Equitable Food Oriented Development (EFOD) is a framework, and growing movement, to reap the powerful benefits of food projects and enterprises as vehicles for community development and health, while investing deeply in the self-determination and leadership of community residents.

  • Ending the systemic exclusion of Black, Indigenous, people of color, LGBTQ+ people, and women from resources is necessary to ensure these communities can build wealth in all facets of their lives and have the financial stability to fund their own community-led solutions in their own vision.
  • Focusing on investment in local food development will further increase access to healthy food and build on the expertise of low-income communities.

The Policy

The Healthy Food Financing Act is rooted in the EFOD Framework. The Act creates a program to equitably provide loans, grants, and forgivable loans to healthy food production, aggregation, distribution, processing, marketing, and retail projects that benefit underserved communities.

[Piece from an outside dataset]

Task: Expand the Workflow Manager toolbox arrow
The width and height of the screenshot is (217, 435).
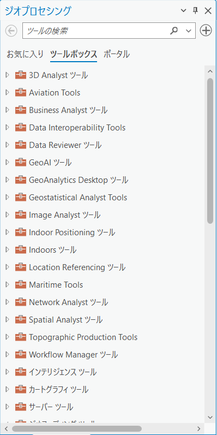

  • The program will be a partnership between the New Mexico Economic Development Department, a Community Development Financial Institution (CDFI), a food access organization, and an Equitable Food Oriented Development advisory board.
  • The program will be eligible for up to $2 million annually from the U.S. Treasury’s CDFI fund. State and philanthropic dollars can also populate the program’s fund.
  • Outcomes include: community revitalization and reduced hunger.